How to complete this task –
Using the records provided below, locate and copy each line that contains the word "Planck".

BEGIN Dataset entries

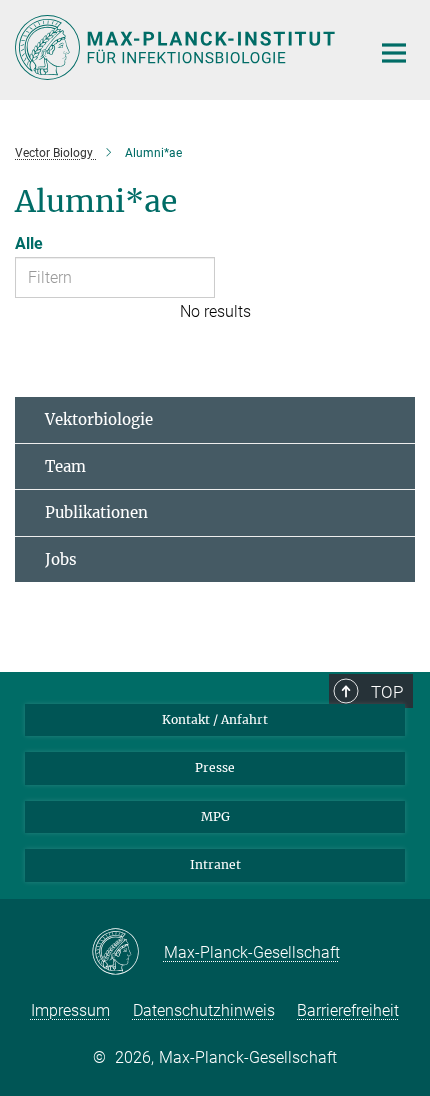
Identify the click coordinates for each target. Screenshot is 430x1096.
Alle (29, 243)
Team (65, 466)
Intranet (215, 864)
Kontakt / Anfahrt (215, 719)
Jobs (61, 559)
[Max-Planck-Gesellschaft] (127, 953)
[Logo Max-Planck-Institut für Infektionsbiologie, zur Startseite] (177, 47)
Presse (215, 767)
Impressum (70, 1010)
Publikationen (96, 512)
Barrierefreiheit (348, 1010)
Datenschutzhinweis (204, 1010)
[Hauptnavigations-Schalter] (394, 53)
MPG (215, 816)
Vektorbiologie (99, 419)
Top (387, 692)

END Dataset entries

Answer to this task –
[Max-Planck-Gesellschaft] (127, 953)
[Logo Max-Planck-Institut für Infektionsbiologie, zur Startseite] (177, 47)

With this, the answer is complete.